Ontario Construction News staff writer
Investment consultancy BTY says in its Market Intelligence Report that it forecasts “continued higher escalation” in Ontario’s construction market, the highest in the nation, at six to seven per cent growth. The biggest challenge in the province will be the shortage of skilled labour.
“Despite an expected global economic slowdown, the MIR identifies opportunities for growth in the industry,” BTY says in a statement, noting there will be growth in British Columbia and Quebec as well, with slower growth rates in Alberta, Saskatchewan, Manitoba and the the Atlantic Provinces.
“The largest private sector investment ever in Canada’s history, the $40 billion LNG Canada development, is anchoring BC’s sustained building boom, while strong ICI activity, a resilient housing sector and major infrastructure projects are fuelling Ontario’s robust industry,” BTY says.
“Alberta and Saskatchewan will continue to see challenges related to oil production, transportation and trade. However, additions to pipeline capacity and improved efficiencies signal improving conditions through and beyond 2020.
Manitoba and the Atlantic provinces will hold steady for the most part, while Quebec maintains a brisk pace with a growing pipeline of planned projects forecast post 2020.
Growth is limited nationwide for residential building comparing forecast starts year over year.

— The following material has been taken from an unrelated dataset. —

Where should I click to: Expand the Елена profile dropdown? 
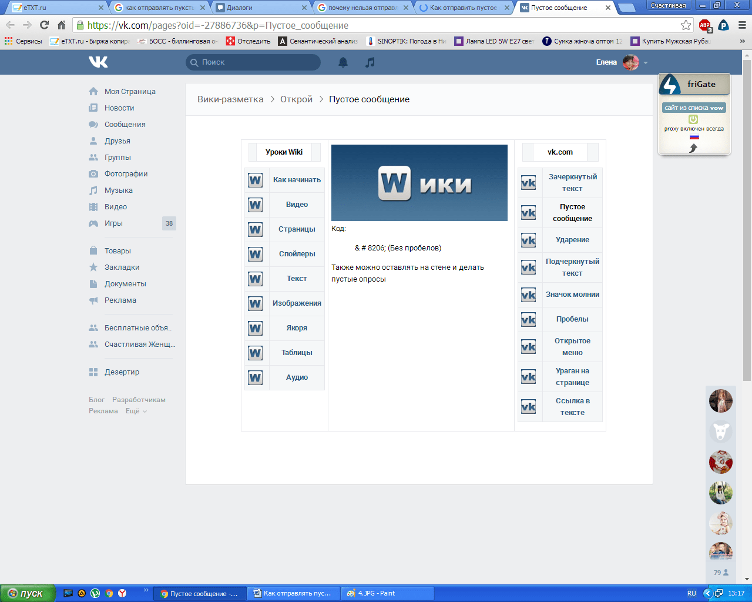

Affordability remains a critical issue in major urban centres.
“What stands out to us is the industry’s consistent ability to adapt to change and challenge,” says managing director Toby Mallinder. “With a record increase in foreign direct investment, sustained high immigration, a surging tech sector, expanding investment in renewable energy and a strong infrastructure pipeline, we see reason to be optimistic for construction in Canada even as trade uncertainty shadows the global economy.”
With Canada’s economy forecast to grow at 1.6 per cent in 2019 and increase to 1.8 per cent in 2020, the overall outlook for construction remains positive.
Here is a province-by-province summary:
- Ontario will see a very tight labour market, especially in major urban centres, thanks to Toronto’s office building boom, major transportation infrastructure projects and a resilient residential sector.
- British Columbia is at full steam with multiple mega-projects in energy and transportation and booming office building driven by an expanding tech sector, all of which will strain an already tight labour supply.
- Alberta will continue to see lower construction levels given oil patch challenges. However, strong population growth will sustain residential building, and investment in renewables will create new opportunities.
- Saskatchewan is also facing a year of low growth due to soft commodity prices and export roadblocks. One bright spot is steady population growth, expected to sustain demand in the residential sector.
- Manitoba will have major energy projects wrapping up and slower growth in residential and commercial construction. However, new projects in the energy sector and food processing will help keep activity levels stable.
- Quebec is projected to have a slight moderation in its robust activity levels. Strength in office and condos, industrial and warehousing, and infrastructure will remain mainstays.
- Atlantic Provinces: Prince Edward Island will repeat as a growth leader, with Nova Scotia right behind. New Brunswick, and Newfoundland and Labrador will see low growth; all four provinces will have declines in the residential sectors.